MaziyarPanahi/calme-2.1-qwen2-7b

Warm
Public
7.6B
FP8
32768
1
License: apache-2.0
Hugging Face

MaziyarPanahi/calme-2.1-qwen2-7b is a 7.6 billion parameter language model fine-tuned by Maziyar Panahi, based on the Qwen/Qwen2-7B architecture. This model aims to enhance the base model's performance across various benchmarks, offering improved general capabilities. It is designed for broad applications requiring a robust, fine-tuned LLM with a substantial 131,072 token context length.

Overview

Overview

MaziyarPanahi/calme-2.1-qwen2-7b is a 7.6 billion parameter language model developed by Maziyar Panahi. It is a fine-tuned iteration of the Qwen/Qwen2-7B base model, specifically engineered to deliver improved performance across a range of benchmarks. The model supports a significant context length of 131,072 tokens, making it suitable for processing extensive inputs.

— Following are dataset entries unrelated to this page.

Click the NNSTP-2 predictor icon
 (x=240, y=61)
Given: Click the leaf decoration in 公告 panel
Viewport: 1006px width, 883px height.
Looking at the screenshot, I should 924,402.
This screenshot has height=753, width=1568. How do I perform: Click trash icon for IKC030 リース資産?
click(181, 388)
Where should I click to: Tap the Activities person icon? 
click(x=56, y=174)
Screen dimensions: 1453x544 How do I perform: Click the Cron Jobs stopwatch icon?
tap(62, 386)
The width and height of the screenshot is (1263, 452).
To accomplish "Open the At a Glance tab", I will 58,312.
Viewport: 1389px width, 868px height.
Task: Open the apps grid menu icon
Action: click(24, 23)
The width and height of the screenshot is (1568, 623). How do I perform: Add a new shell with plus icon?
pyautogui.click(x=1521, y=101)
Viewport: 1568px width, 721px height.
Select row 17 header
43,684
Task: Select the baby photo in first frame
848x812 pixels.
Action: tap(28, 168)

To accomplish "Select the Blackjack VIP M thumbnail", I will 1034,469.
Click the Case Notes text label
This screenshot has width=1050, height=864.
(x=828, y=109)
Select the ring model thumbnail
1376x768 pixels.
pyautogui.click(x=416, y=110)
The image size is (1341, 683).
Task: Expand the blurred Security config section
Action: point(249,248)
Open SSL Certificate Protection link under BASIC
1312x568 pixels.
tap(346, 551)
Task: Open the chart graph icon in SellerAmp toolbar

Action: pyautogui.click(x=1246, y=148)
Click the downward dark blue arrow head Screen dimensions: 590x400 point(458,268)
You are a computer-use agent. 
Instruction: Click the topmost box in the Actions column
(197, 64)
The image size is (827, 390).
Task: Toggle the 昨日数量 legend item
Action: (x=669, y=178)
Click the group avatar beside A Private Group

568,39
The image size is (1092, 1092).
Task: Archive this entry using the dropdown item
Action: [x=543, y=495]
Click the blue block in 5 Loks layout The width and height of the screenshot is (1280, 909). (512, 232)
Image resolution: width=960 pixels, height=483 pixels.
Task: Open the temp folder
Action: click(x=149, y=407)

Key Capabilities & Performance

This model demonstrates enhanced general capabilities compared to its base model. Its performance has been evaluated on the Open LLM Leaderboard, showing an average score of 23.20. Specific benchmark results include:

  • IFEval (0-Shot): 38.16
  • BBH (3-Shot): 31.01
  • MATH Lvl 5 (4-Shot): 21.07
  • GPQA (0-shot): 5.26
  • MuSR (0-shot): 13.80
  • MMLU-PRO (5-shot): 29.92

Prompt Template

The model utilizes the ChatML prompt template, which is a common and flexible format for conversational AI. This template structures interactions with system, user, and assistant roles, facilitating clear communication.

Usage

Users can interact with this model using the transformers library, either through a high-level pipeline for quick setup or by directly loading the tokenizer and model for more customized applications. Quantized GGUF versions are also available for efficient deployment.